Task statement:
Go to the line containing "has width=720, height=794." in the records below and print it and every following line exactly, on through the line containing "You are a computer-use agent. The image", then stop.

Stored items from a collection
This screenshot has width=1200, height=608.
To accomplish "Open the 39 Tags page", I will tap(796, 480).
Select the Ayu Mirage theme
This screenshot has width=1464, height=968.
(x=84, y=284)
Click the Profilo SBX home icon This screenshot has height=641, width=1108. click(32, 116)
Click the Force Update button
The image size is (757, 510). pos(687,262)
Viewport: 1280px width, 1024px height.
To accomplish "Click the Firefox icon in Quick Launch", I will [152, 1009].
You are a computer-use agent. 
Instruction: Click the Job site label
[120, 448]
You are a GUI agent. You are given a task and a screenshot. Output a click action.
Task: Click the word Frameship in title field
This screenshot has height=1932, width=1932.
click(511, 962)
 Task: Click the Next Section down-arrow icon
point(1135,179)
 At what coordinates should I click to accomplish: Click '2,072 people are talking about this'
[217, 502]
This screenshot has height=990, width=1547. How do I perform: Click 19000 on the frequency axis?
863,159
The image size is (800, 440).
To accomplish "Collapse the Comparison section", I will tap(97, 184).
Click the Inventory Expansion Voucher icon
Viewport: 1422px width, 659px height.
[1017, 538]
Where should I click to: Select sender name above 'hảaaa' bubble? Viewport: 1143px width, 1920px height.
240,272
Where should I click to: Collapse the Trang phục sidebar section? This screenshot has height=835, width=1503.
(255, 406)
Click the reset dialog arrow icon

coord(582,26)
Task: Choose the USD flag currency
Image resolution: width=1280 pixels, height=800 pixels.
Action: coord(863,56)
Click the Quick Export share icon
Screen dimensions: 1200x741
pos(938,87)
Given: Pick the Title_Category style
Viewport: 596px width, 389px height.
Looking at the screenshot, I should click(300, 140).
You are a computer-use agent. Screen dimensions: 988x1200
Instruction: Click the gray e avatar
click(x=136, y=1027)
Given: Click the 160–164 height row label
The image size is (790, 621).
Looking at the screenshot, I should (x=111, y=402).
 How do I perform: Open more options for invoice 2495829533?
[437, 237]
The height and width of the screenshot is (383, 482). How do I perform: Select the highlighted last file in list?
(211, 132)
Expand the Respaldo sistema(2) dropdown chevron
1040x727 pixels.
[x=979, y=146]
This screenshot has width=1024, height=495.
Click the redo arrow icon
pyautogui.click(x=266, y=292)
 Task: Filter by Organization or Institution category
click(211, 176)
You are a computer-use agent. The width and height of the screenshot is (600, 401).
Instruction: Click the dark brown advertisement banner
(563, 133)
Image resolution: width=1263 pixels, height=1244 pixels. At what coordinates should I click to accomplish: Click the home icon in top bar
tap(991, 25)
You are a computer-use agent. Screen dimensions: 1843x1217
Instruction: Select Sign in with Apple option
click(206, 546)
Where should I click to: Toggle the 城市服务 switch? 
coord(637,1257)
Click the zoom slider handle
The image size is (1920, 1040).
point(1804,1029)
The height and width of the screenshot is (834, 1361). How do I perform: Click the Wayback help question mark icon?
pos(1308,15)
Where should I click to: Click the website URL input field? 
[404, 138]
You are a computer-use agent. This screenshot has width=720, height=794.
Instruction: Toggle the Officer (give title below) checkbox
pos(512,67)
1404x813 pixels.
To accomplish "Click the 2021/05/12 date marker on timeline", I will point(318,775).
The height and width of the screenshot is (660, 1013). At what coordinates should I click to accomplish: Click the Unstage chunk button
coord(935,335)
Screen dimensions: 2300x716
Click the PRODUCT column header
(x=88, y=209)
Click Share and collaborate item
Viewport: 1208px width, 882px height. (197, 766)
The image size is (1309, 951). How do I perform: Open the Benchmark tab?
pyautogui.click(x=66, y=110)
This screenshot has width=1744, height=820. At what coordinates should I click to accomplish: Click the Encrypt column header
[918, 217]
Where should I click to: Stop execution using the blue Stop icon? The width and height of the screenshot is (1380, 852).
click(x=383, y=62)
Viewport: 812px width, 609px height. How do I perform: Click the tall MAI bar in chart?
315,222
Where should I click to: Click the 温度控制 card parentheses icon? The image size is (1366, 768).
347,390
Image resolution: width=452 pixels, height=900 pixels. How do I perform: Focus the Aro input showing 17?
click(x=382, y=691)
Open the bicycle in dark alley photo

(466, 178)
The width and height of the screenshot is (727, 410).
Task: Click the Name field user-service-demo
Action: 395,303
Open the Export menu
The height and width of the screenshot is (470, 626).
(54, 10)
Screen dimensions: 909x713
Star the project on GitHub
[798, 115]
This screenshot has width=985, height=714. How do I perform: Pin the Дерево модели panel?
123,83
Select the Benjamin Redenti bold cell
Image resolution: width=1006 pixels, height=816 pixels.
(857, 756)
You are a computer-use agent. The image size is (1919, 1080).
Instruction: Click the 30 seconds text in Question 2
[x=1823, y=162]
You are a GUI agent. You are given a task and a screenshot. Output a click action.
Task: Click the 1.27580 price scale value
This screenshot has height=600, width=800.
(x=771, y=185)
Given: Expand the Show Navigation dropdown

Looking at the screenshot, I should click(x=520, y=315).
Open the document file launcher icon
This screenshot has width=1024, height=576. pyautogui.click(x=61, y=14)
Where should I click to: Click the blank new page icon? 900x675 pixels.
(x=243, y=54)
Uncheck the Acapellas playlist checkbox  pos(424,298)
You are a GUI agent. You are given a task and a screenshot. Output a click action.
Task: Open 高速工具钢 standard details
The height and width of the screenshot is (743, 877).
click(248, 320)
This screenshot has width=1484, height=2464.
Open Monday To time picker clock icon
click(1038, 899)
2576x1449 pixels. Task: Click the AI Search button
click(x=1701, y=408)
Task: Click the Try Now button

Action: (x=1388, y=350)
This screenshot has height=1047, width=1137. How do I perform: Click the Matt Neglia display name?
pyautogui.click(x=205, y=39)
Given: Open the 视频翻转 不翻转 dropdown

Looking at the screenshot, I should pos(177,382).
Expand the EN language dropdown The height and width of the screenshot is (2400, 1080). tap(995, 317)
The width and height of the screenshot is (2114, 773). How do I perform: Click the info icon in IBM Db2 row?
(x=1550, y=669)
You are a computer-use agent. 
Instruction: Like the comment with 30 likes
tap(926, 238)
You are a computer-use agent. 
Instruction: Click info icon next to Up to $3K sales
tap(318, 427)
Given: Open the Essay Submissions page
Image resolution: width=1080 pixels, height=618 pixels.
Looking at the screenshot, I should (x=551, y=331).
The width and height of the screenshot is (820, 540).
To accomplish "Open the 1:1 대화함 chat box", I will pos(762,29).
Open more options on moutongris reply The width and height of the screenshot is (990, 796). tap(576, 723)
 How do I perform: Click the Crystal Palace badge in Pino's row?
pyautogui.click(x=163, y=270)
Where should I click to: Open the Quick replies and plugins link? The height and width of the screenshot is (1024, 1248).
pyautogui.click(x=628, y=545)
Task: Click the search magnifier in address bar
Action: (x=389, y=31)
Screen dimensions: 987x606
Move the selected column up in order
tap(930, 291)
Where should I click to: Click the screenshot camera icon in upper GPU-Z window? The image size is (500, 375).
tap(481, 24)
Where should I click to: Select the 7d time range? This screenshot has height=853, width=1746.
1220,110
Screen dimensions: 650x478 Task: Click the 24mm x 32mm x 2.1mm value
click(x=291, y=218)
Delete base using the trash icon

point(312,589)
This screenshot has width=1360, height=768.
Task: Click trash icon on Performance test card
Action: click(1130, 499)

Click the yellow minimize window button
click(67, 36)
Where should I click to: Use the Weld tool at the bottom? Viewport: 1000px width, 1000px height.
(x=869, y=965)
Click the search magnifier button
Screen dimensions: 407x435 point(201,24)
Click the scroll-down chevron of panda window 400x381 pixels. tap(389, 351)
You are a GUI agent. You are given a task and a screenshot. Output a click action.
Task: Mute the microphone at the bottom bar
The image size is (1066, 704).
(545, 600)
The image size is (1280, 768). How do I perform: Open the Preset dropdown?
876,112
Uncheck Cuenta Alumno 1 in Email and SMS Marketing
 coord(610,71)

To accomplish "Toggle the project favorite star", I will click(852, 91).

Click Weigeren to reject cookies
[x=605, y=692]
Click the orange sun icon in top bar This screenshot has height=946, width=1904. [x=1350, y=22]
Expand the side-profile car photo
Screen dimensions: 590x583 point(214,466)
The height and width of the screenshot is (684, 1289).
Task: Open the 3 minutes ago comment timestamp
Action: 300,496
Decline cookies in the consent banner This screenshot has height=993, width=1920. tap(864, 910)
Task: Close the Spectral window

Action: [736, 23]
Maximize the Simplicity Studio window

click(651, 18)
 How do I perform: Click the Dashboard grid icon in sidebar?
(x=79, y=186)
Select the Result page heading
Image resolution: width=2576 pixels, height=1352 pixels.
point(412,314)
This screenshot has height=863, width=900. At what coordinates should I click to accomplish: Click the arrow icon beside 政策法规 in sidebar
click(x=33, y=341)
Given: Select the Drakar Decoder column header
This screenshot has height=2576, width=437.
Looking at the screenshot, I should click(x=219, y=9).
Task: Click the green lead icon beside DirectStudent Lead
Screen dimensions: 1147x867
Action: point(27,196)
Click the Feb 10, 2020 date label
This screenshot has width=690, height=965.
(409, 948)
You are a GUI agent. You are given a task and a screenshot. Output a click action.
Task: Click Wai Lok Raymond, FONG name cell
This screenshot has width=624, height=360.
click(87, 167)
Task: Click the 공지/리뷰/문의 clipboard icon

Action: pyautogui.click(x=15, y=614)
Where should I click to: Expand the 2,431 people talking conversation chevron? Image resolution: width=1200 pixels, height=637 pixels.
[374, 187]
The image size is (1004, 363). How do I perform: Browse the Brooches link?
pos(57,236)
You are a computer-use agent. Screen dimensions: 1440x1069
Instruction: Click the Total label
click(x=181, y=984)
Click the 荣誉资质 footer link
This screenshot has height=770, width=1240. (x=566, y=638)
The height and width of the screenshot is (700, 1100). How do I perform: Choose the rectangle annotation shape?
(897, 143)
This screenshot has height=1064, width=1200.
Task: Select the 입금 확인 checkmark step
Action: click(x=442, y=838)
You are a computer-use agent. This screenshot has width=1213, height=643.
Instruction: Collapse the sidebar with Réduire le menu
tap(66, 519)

Task result:
You are a computer-use agent. This screenshot has width=720, height=794.
Instruction: Toggle the Officer (give title below) checkbox
pos(512,67)
1404x813 pixels.
To accomplish "Click the 2021/05/12 date marker on timeline", I will point(318,775).
The height and width of the screenshot is (660, 1013). At what coordinates should I click to accomplish: Click the Unstage chunk button
coord(935,335)
Screen dimensions: 2300x716
Click the PRODUCT column header
(x=88, y=209)
Click Share and collaborate item
Viewport: 1208px width, 882px height. (197, 766)
The image size is (1309, 951). How do I perform: Open the Benchmark tab?
pyautogui.click(x=66, y=110)
This screenshot has width=1744, height=820. At what coordinates should I click to accomplish: Click the Encrypt column header
[918, 217]
Where should I click to: Stop execution using the blue Stop icon? The width and height of the screenshot is (1380, 852).
click(x=383, y=62)
Viewport: 812px width, 609px height. How do I perform: Click the tall MAI bar in chart?
315,222
Where should I click to: Click the 温度控制 card parentheses icon? The image size is (1366, 768).
347,390
Image resolution: width=452 pixels, height=900 pixels. How do I perform: Focus the Aro input showing 17?
click(x=382, y=691)
Open the bicycle in dark alley photo

(466, 178)
The width and height of the screenshot is (727, 410).
Task: Click the Name field user-service-demo
Action: 395,303
Open the Export menu
The height and width of the screenshot is (470, 626).
(54, 10)
Screen dimensions: 909x713
Star the project on GitHub
[798, 115]
This screenshot has width=985, height=714. How do I perform: Pin the Дерево модели panel?
123,83
Select the Benjamin Redenti bold cell
Image resolution: width=1006 pixels, height=816 pixels.
(857, 756)
You are a computer-use agent. The image size is (1919, 1080).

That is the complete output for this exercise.